▸ **Page**:
Alice Donnelly Madden (born December 9, 1958) is a politician from Colorado and member of the Democratic party. From 2001 to 2009, she served in the Colorado House of Representatives, representing the 10th district around Boulder. From 2005 to 2009, she served as Majority Leader.

Among the first bills Madden sponsored after being sworn in as a member of the Colorado General Assembly was a measure to require health insurance policies to include language indicating that the Colorado Insurance Commissioner has regulatory authority over such policies. During that 2001 session Madden also sponsored a bill that addressed the recycling of cathode-ray tube products. That bill was signed into law by the governor on June 6, 2001.

During the 2005 session of the legislature Madden sponsored a bill that would have amended the Colorado Anti-Discrimination Act to prohibit employment discrimination on the basis of sexual orientation and gender variance. Gov. Bill Owens vetoed the bill after it cleared both chambers of the legislature.

▸ **Exercise aim**:
Reproduce the passage about Alice Madden from "During the 2005" up to and including "of the legislature.". The lines that come next have nothing to do with the text about Alice Madden.

▸ **Data lines**:

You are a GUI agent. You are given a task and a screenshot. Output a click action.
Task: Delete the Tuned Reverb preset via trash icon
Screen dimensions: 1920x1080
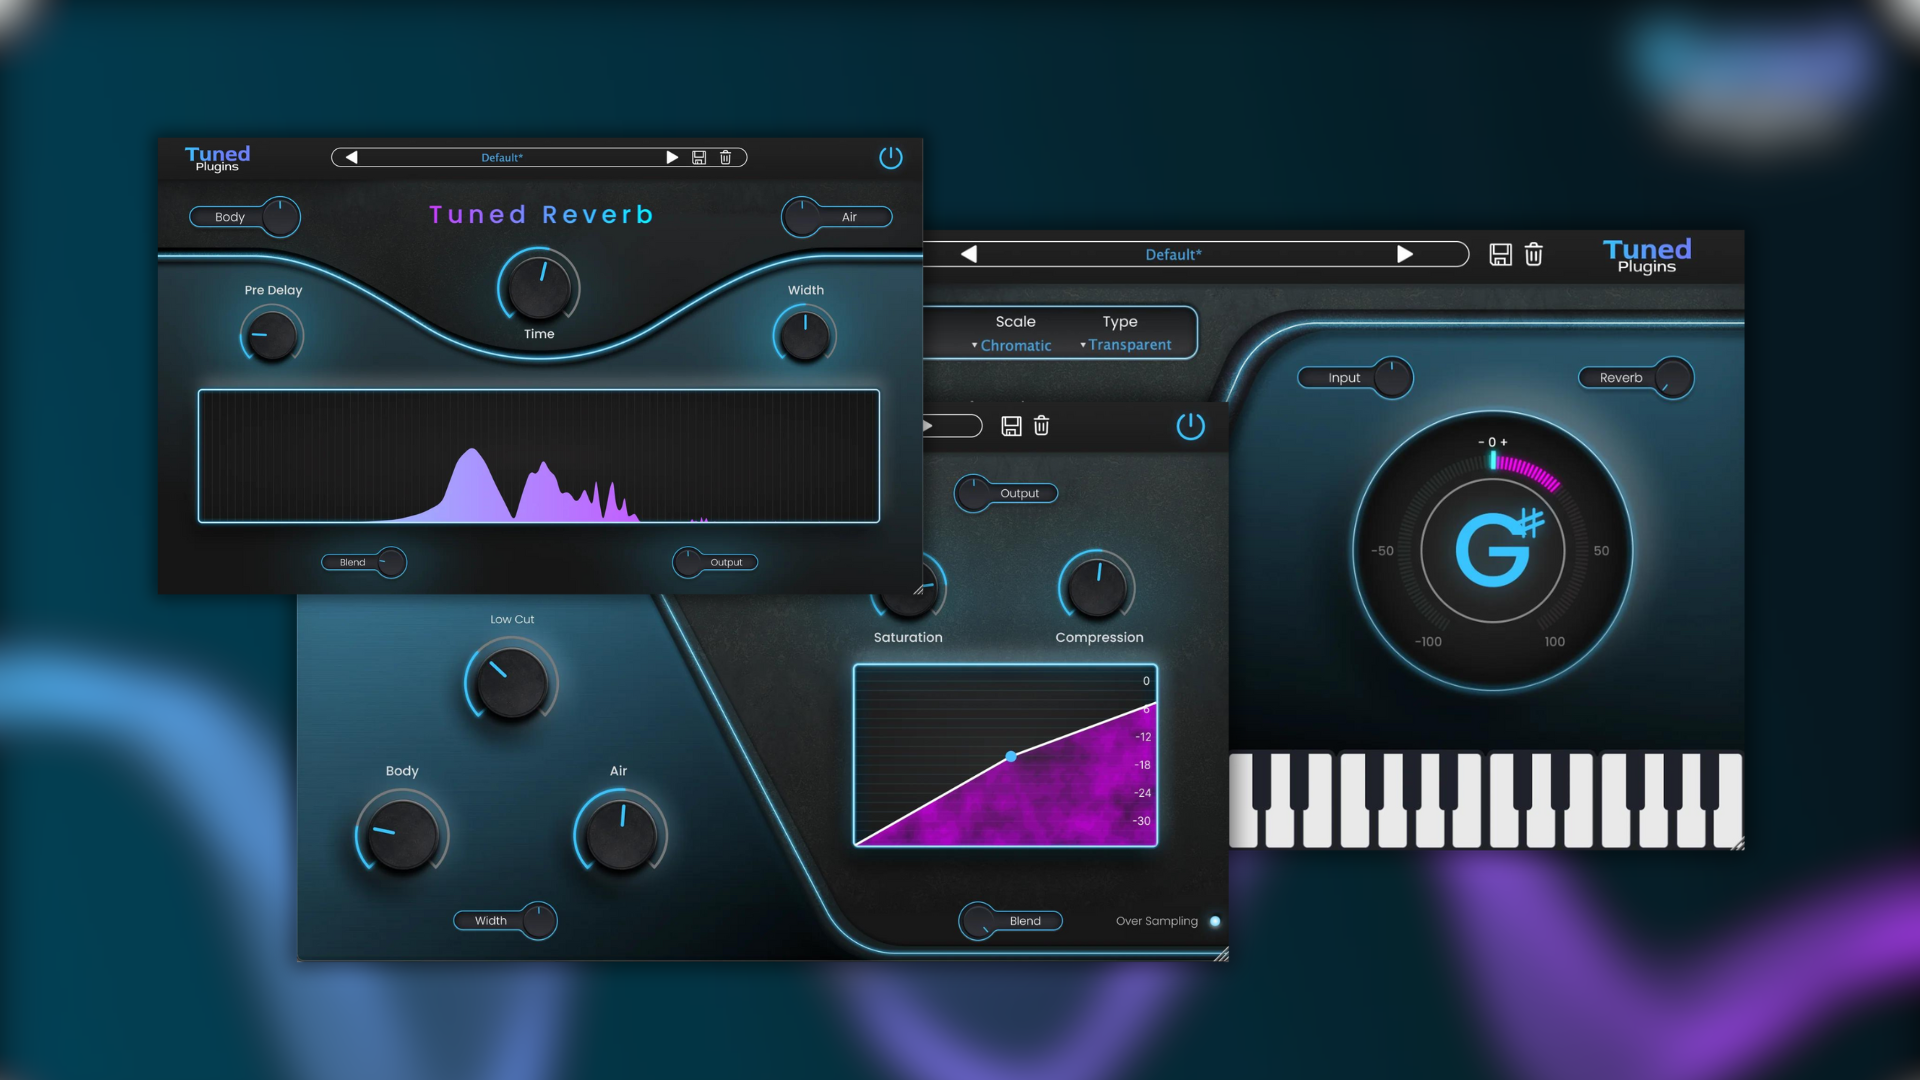[x=725, y=157]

▸ **Problem solution**:
During the 2005 session of the legislature Madden sponsored a bill that would have amended the Colorado Anti-Discrimination Act to prohibit employment discrimination on the basis of sexual orientation and gender variance. Gov. Bill Owens vetoed the bill after it cleared both chambers of the legislature.